Wells a eu l’intelligence d’inclure un obstacle narratif afin de forcer son narrateur à explorer ce monde du futur, en mettant en scène la disparition de la machine à explorer le temps. Convaincu que sa machine a été emportée par ces êtres blêmes, le narrateur nous livre son analyse de ce qui a bien pu arriver à l’humanité pour qu’elle ait pris cette forme double : les Élois, qu’il a rencontré à son arrivée, et les Morlocks.

Pour remettre les choses dans leur contexte, le roman a été écrit lors de l’émergence de l’ère industrielle. La classe bourgeoise entame une mutation, elle ne s’accomplit non plus par la propriété foncière, mais par l’accumulation du capital productif, et à côté apparaît la classe ouvrière, composée de salariés des usines, dont la condition est décrite et théorisée par Marx et Engels. Il n’y a aucune doute sur le fait que Wells ait été sensible à leur travaux, car dans le monde du futur tel qu’il imagine, les Élois sont les descendants de cette bourgeoisie, détentrice des moyens de production, et les Morlocks ceux de la classe ouvrière, aliénée et exploitée par le travail.

Je me suis demandé au fil de ma lecture si H.G. Wells était de droite ou de gauche. Avec la thèse que je viens d’énoncer, la question est “vite répondue” comme dirait un certain philosophe ! Cependant, avant de découvrir les Morlocks, son narrateur émet une théorie, incomplète à ce moment-là du récit, mais qui laisse tout de même planer le doute : Les êtres humains se seraient-ils diminués avec le temps à cause de leur confort. Les Élois seraient l’évolution de l’homme après presque un million d’années sans guerre, sans connaître la faim, les pandémies, sans s’inquiéter de son confort social et matériel ni sans rencontrer aucun obstacles particuliers. Alors, cela voudrait dire que lorsqu’on cesse de se battre pour ses droits, pour améliorer sa condition de vie, lorsqu’on cesse toutes formes de combat, nous créons des générations d’arriérés ?!
Je ne suis pas sur que c’est le chemin qu’à souhaiter prendre Wells. Lorsque son narrateur découvre l’existence des Morlock, il comprend que ce n’est pas l’évolution de l’humanité, mais uniquement de la classe bourgeoise de son époque. Il y a presque un aspect punitif.

Mais qu’en est-il alors des Morlocks, pourquoi la classe ouvrière est devenue une masse grouillante de monstres sans foi ni loi, voleurs, tapis dans l’ombre comme des rats, et cannibales, de surcroît ? On peut imaginer pour des raisons inverses, comme si les deux sociétés étaient mises en miroir. La pauvreté, la faim, l’incapacité d’assurer sa survie, le danger permanent, l’humiliation de l’exploitation, une puissance capitaliste qui rogne toujours plus leur condition de travail pour augmenter leur gain et réduire les coûts.

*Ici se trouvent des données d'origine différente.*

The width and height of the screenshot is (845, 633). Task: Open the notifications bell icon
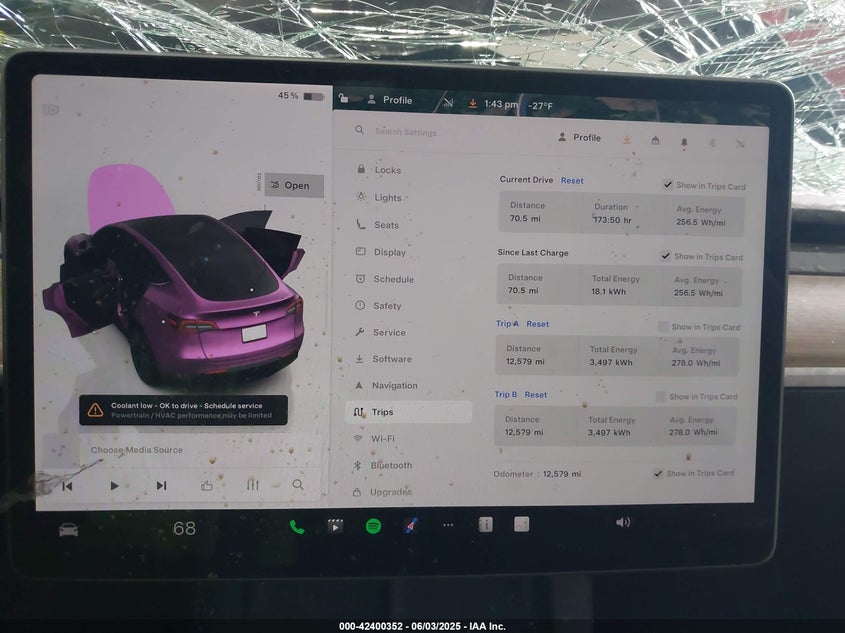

Il est intéressant de remarquer que le rapport de force à changer, bien que la soumission au Élois est désormais inscrite dans le patrimoine génétique des Morlocks (ils continuent de coudre leur vêtements par exemple, sans même savoir pourquoi ils le font), ceux-ci n’ont plus aucun scrupules à sortir de terre pour les attraper et les manger. Ils sont néanmoins contraints de ne sortir que la nuit, car au fur et à mesure des années, le travail des usines sombres et les habitats délabrés dans des sous-sols obscurs les ont rendus photosensibles.

En faisant quelques recherches, j’ai appris que Wells était membre d’une société revendiquant des idées socialistes, mais qu’il a pris ses distances avec le léninisme dont il voyait une gestion de l’économie catastrophique que allait se répercuter sur le peuple, malgré l’abolition des classes sociales. Je vous partage ma source, il s’agit du compte rendu de l’ouvrage H.G. Wells, la Russie dans l’ombre, sur le blog Dissidence, pour lire l’article c’est par ici.

Dans son essai Anticipation De l’influence du progrès mécanique et scientifique, sur la vie et la pensée humaines, H.W. Well imagine le monde de demain à travers plein d’aspects (la place croissante des technologies, la concentration vers les villes, la médecine, les guerres, etc) et revient encore une fois sur cette classe ouvrière qui deviendrait “le peuple des abysses”. Il en parle avec des termes durs, déshumanisants et dégoûtants, pour faire prendre conscience à son lecteur de la dangerosité du capitalisme sur l’humanité.

Je ne l’ai pas encore lu, mais je l’ajoute à en haut de ma très haute pile de lecture, en attendant, et pour aller plus loin, je vous partage cet article du webzine À l’encontre sur l’économie et les impacts sociaux pensés par H.G. Wells.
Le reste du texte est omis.